** EXERCISE DIRECTIONS **
Apart from the images, output the data below exactly.

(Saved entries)
• • • •
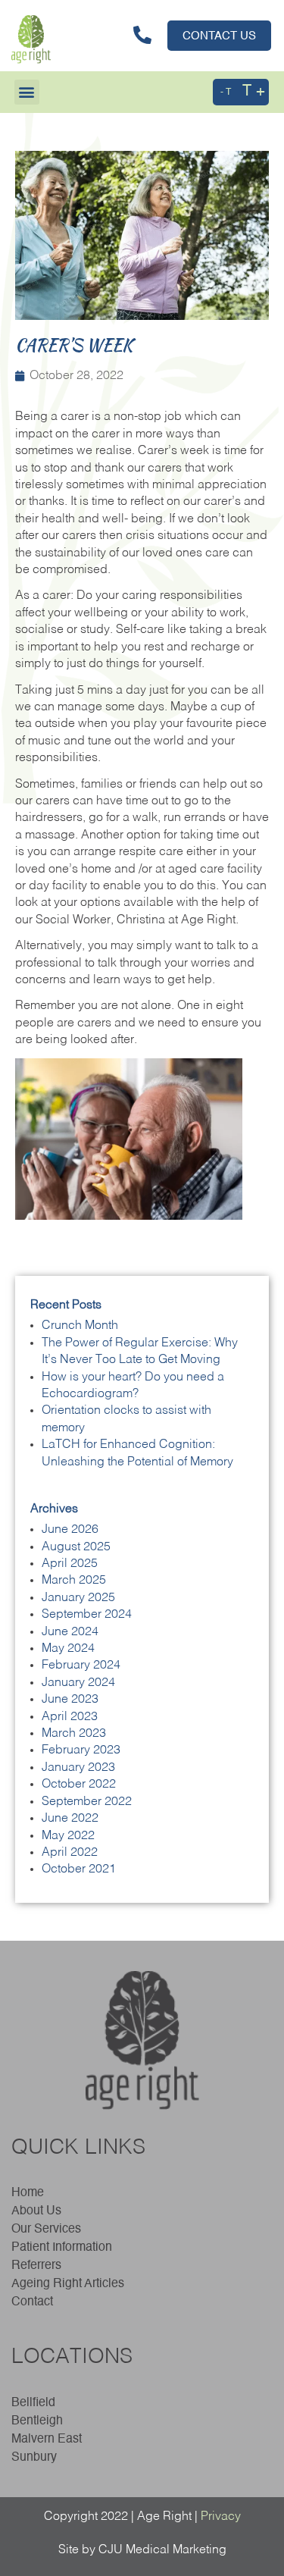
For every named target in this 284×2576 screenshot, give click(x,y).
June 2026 (70, 1530)
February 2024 (81, 1665)
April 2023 (70, 1717)
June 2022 (70, 1819)
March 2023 (74, 1734)
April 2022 (70, 1853)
• • • •
** PROBLEM SOLUTION **
For every named target in this 284×2576 screenshot, give click(x,y).
June 2026 (70, 1530)
February 2024 (81, 1665)
April 2023 (70, 1717)
June 2022 (70, 1819)
March 2023 (74, 1734)
April 2022 (70, 1853)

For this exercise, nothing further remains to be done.